I looked at it this morning. It's a long shaft (~6 inches) with a long keyway, plus two circlip grooves between which the variable pulley mechanism sits, all metric. Definitely custom.
In another posting, Gunnar suggested machining an adapter shaft, which could be done, but I don't know that I want to go to the trouble.
Instead, I'm thinking of getting a VFD that's big enough to run this little 1/3 HP motor off one phase when I'm using the little drill press, and this same VFD to run a larger 3-phase (probably a floor model) drill press to be named.
The other issue that's developing in the DP350 is belt wear. The inside of the housing has a layer of rubber dust already, and I've only had the unit since 29 April 2005. I recall some complaints on Amazon about the belts wearing out too fast, and some people saying that they had not had that problem. I suspect that the cause is the sharp edges on the inside of the pulley cones, where the facing cones mesh. The belt is perpendicular to and runs over these sharp edges; this cannot be a good idea. I plan to take the drive apart and round those edges with a hand file. The cones are made of zinc-aluminum die metal.

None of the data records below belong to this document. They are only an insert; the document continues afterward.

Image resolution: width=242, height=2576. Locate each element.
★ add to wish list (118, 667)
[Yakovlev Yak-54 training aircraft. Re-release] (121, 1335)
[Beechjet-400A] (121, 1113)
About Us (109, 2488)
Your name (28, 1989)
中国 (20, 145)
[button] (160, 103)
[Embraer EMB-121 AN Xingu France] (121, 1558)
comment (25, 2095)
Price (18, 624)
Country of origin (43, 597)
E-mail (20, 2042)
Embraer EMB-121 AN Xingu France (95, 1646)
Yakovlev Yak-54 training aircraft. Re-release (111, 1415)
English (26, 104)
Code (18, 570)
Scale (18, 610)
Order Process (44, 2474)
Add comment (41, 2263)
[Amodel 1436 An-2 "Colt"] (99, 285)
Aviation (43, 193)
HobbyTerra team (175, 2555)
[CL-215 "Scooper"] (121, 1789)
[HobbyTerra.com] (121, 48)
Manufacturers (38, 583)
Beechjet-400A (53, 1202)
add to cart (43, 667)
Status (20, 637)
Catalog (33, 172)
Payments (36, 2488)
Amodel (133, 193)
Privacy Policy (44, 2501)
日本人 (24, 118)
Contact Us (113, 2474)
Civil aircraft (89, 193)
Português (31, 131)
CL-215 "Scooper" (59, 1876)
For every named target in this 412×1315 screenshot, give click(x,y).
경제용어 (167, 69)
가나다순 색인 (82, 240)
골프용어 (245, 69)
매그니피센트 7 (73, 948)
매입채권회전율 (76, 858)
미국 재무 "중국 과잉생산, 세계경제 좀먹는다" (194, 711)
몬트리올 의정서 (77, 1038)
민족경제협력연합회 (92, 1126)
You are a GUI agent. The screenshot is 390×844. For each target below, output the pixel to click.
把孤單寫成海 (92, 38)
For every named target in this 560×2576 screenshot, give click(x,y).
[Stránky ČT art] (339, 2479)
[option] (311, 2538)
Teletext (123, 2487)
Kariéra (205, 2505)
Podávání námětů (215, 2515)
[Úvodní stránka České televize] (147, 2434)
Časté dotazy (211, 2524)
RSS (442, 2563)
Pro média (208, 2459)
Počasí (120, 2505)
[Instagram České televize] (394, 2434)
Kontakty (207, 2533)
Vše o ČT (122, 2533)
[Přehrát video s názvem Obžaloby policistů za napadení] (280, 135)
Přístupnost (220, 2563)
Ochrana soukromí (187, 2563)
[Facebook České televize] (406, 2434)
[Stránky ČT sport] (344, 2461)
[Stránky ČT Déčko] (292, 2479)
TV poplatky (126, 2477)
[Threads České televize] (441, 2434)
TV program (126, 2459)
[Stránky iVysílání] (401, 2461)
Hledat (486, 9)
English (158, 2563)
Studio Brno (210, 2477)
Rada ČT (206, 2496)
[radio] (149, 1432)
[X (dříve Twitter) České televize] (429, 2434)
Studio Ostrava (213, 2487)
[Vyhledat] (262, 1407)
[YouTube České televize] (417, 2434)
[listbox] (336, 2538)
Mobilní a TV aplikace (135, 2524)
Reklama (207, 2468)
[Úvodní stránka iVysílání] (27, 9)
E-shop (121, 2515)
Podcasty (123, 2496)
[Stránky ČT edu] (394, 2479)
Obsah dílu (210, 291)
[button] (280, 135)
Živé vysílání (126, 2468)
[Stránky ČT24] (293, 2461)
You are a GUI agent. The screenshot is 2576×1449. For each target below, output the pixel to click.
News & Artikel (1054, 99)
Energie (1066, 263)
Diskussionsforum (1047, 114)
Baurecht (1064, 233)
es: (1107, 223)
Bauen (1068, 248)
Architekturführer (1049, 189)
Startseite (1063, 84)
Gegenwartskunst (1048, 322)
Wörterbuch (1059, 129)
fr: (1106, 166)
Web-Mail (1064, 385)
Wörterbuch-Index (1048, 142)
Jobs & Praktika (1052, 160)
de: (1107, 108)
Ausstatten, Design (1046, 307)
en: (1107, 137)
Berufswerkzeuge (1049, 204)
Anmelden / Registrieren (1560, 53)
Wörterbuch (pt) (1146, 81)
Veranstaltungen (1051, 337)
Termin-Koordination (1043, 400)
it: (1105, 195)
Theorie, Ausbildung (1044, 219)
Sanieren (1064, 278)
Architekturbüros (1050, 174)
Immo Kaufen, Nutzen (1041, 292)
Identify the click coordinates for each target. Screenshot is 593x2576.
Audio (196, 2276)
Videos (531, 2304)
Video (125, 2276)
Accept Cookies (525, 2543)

The belts cost $38 from Delta; while $38 seems a bit much for a belt, I did buy one, to have a backup. What Delta provides is a Tru-Power V13x860.
This was my instinct, but I'm glad to hear confirmation.
The other problem I'm having is large drill bits and countersinks slipping in the chuck. With the original keyed jacobs-style chuck, it was not possible to get it tight enough by hand, so I used a six-inch length of 3/8 black iron pipe as a key extender. This does work, although the key arms were right at the edge of bending, or a little bit over the edge, and the whole operation was pretty time consuming.
So, I bought a Phase II keyless 1-13mm chuck (Travers # 63-099-024, $32) and it's a lot faster, but it too will slip on the larger stuff. I got a surplus spanner wrench that allows me to hold the top (narrow) knurled ring while hand tightening the body of the chuck, and this works for all but the MA Ford 5/8 inch countersink (which has a very smooth shank). There is noticeable added tightening when using the spanner.
I think I'll roughen the shank of the MA Ford countersink with flooded wet-dry sandpaper. It really doesn't need to be polished.
I'm wondering if a better chuck would help. I looked at the ball-bearing jacobs-style chucks, and at the more expensive keyless chucks, such as those made by Rohm. Any opinions?
Yes, but I gather that you have direct experience with this setup, and it works as one might expect and hope that it would. Said another way, there were no surprises. This is often the key.